Comprender los trastornos alimentarios - El grito interior detrás de «no comer» o «comer en exceso»
Los trastornos alimentarios no son un problema de «comida»
Los trastornos alimentarios parecen un problema con la comida o el peso, pero en su raíz se encuentran cuestiones psicológicas como la necesidad de control, la baja autoestima, el perfeccionismo y los traumas. La conducta alimentaria es un síntoma, no la causa. Por eso, el consejo de «come bien» resulta inadecuado y solo presiona más a la persona afectada.
Tres cosas que deben saber las personas afectadas y su entorno
1. La recuperación requiere tratamiento profesional
Los trastornos alimentarios no se curan solo con fuerza de voluntad. Es necesario recibir tratamiento en psiquiatría, medicina psicosomática o centros especializados en trastornos alimentarios. Terapia cognitivo-conductual, orientación nutricional y, en algunos casos, hospitalización. Conectar con profesionales de forma temprana aumenta significativamente las posibilidades de recuperación.
2. No fijarse solo en el peso
Los trastornos alimentarios existen incluso cuando el peso está dentro del rango normal. Las personas con bulimia no se distinguen a simple vista. Comentarios como «has adelgazado» o «has engordado» son extremadamente perjudiciales para la persona afectada. Por favor, evite hacer comentarios sobre la complexión física o la cantidad de comida. (Los libros sobre trastornos alimentarios también pueden ser de ayuda)

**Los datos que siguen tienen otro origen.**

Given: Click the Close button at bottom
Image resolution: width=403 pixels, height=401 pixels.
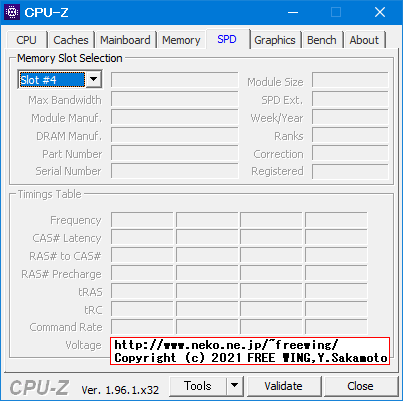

3. La recuperación no es lineal
La recuperación avanza con altibajos, mejorando y empeorando de forma alternada. Las recaídas no son un fracaso, sino parte del proceso de recuperación. Es importante mantener una perspectiva a largo plazo y afrontar la situación sin prisas. (En libros sobre recuperación de trastornos alimentarios puede encontrar testimonios concretos)
Resumen
Los trastornos alimentarios no son un problema de comida sino un problema emocional que requiere tratamiento profesional. No hay que fijarse solo en el peso y es necesario aceptar los altibajos de la recuperación. Tanto para las personas afectadas como para su entorno, una comprensión correcta es el primer paso hacia la recuperación.